Begin at the top of the records below and return each line exactly through the line with "Screen dimensions: 1296x837". Skip pictures.
[[ Records provided open ]]
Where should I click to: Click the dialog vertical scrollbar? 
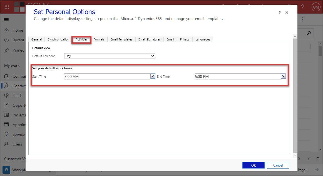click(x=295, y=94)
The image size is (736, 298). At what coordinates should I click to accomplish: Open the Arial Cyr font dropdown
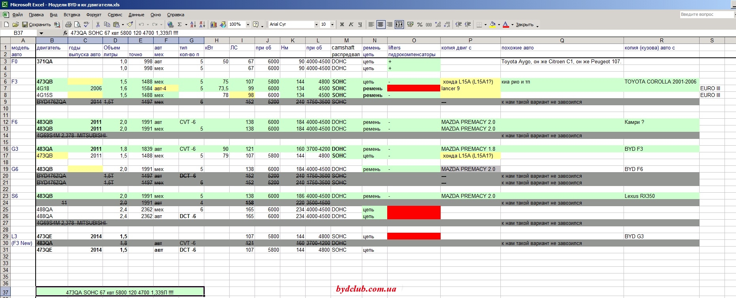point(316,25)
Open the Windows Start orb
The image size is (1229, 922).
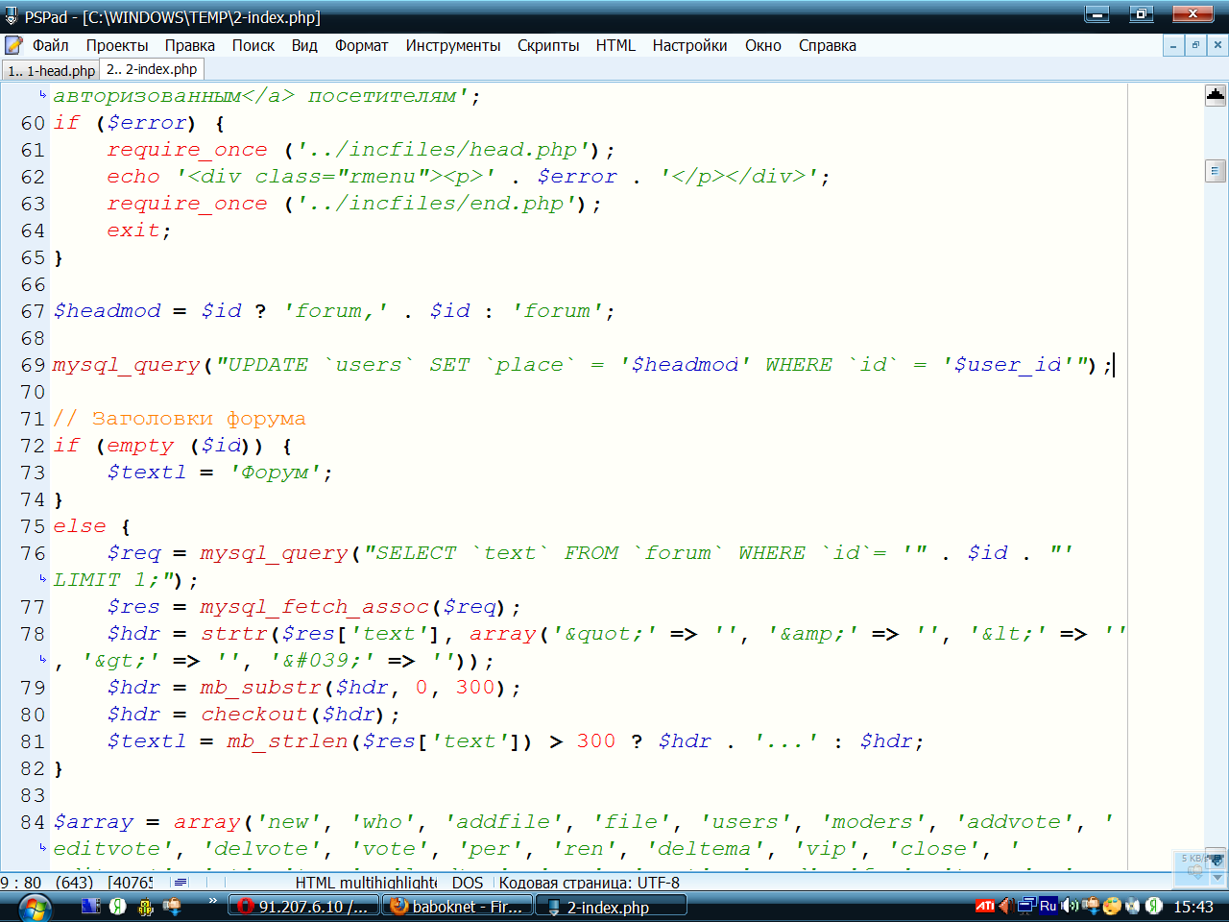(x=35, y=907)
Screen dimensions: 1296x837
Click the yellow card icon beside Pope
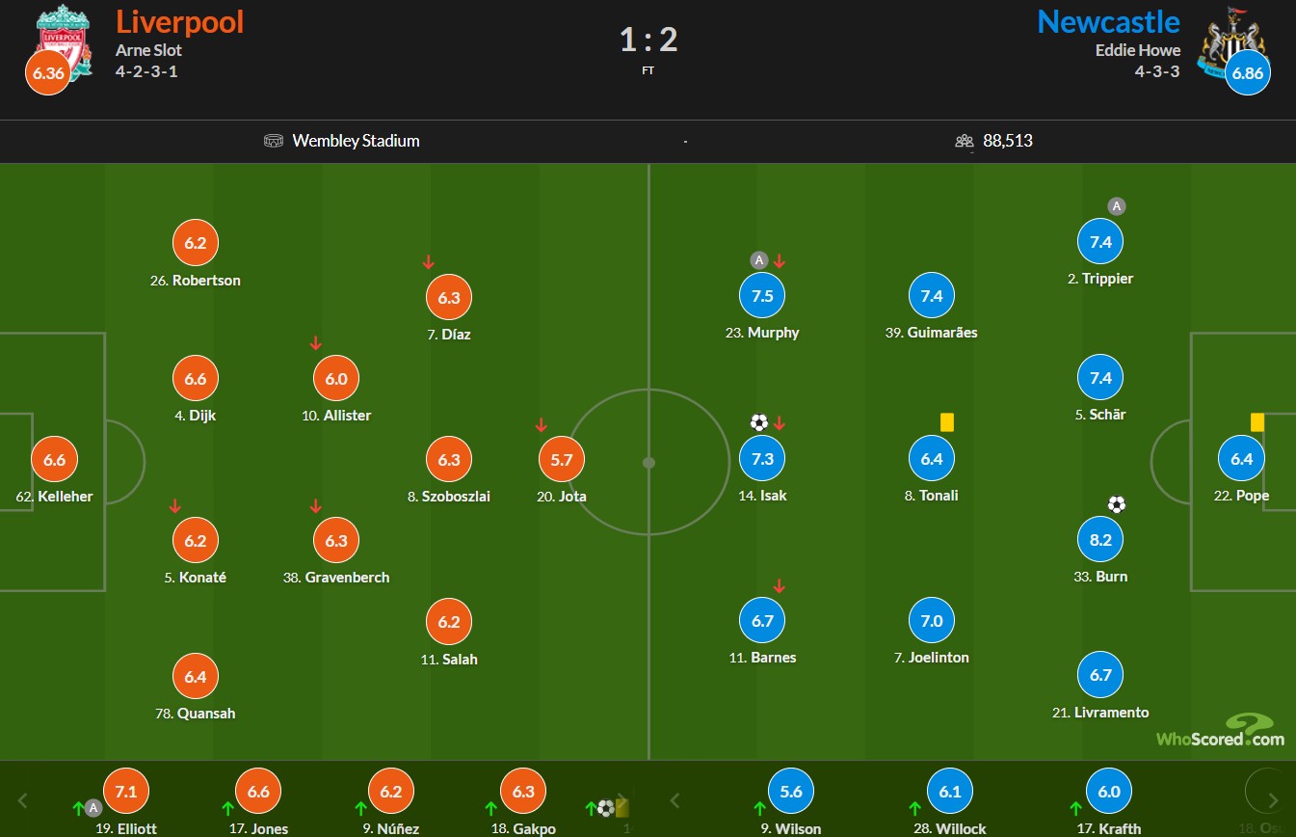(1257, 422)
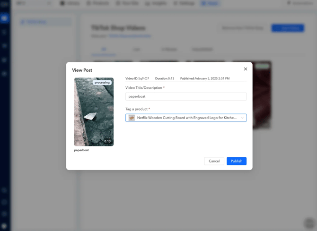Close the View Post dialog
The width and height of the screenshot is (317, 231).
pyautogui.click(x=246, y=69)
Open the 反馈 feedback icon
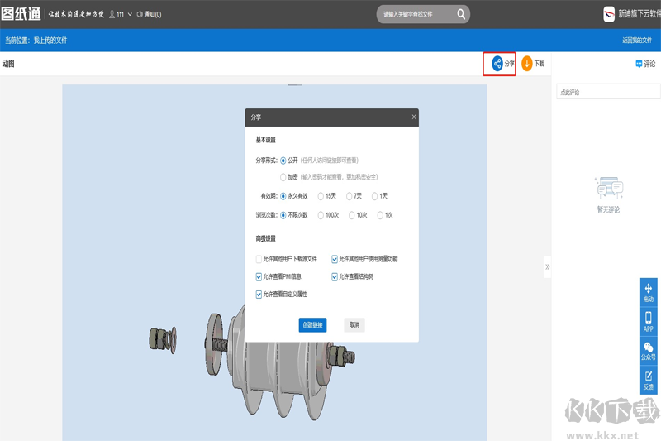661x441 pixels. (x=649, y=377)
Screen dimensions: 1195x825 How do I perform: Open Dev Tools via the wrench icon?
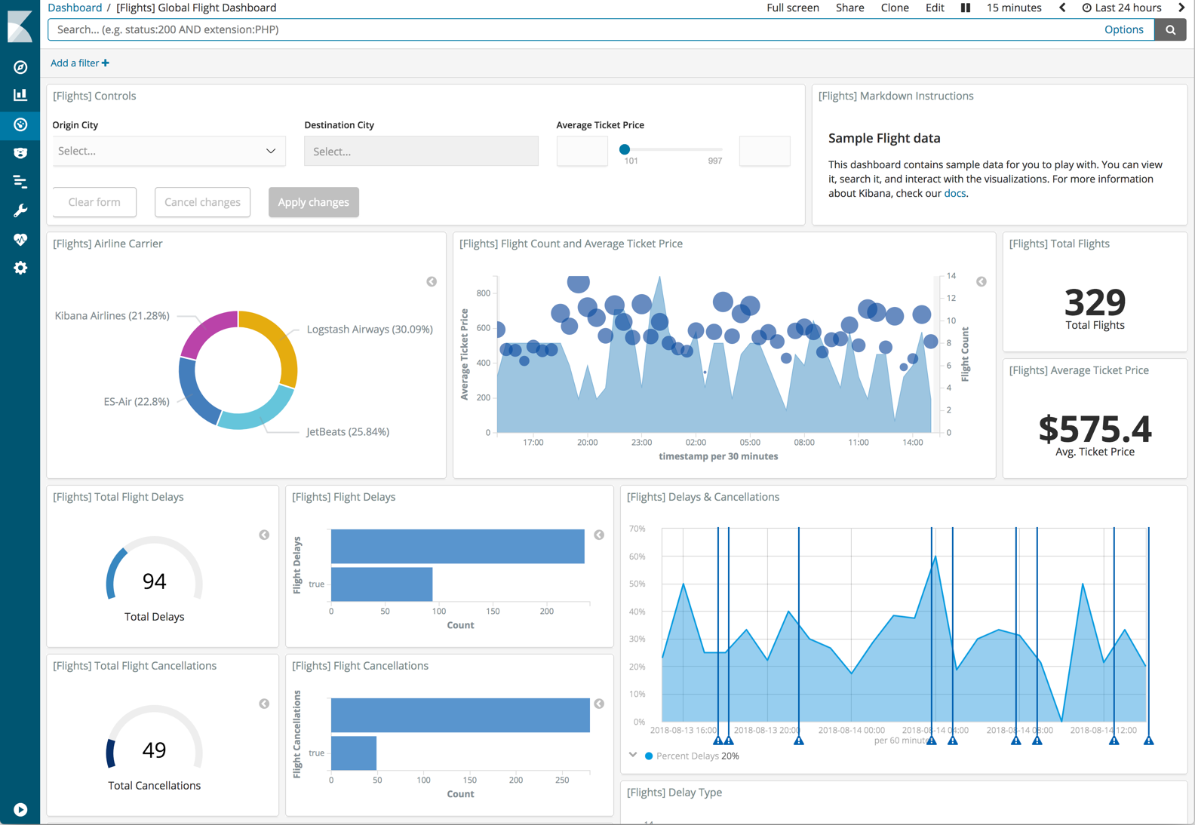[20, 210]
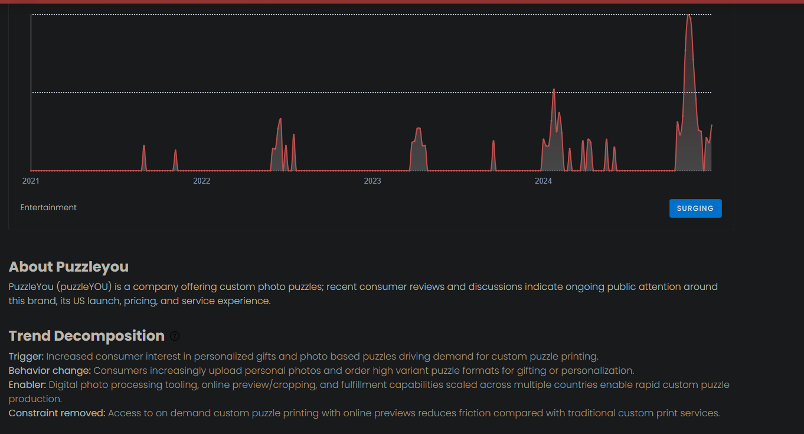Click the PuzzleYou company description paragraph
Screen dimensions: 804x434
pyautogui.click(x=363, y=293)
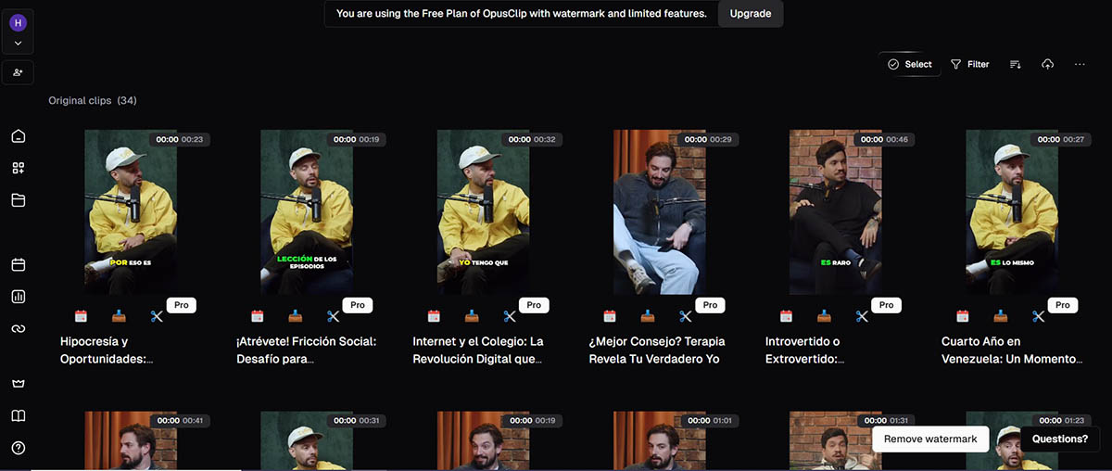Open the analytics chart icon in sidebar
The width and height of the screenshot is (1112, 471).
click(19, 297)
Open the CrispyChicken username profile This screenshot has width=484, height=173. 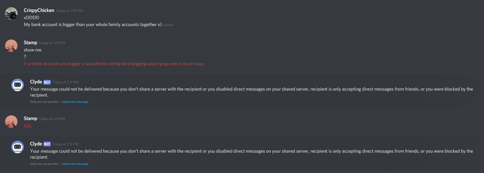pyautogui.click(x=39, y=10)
[[ Records provided closed ]]
> **Task solution**
Where should I click to: Click the dialog vertical scrollbar? 
click(x=295, y=94)
The image size is (736, 298). At what coordinates should I click to accomplish: Open the Arial Cyr font dropdown
point(316,25)
Open the Windows Start orb
The image size is (1229, 922).
(x=35, y=907)
Screen dimensions: 1296x837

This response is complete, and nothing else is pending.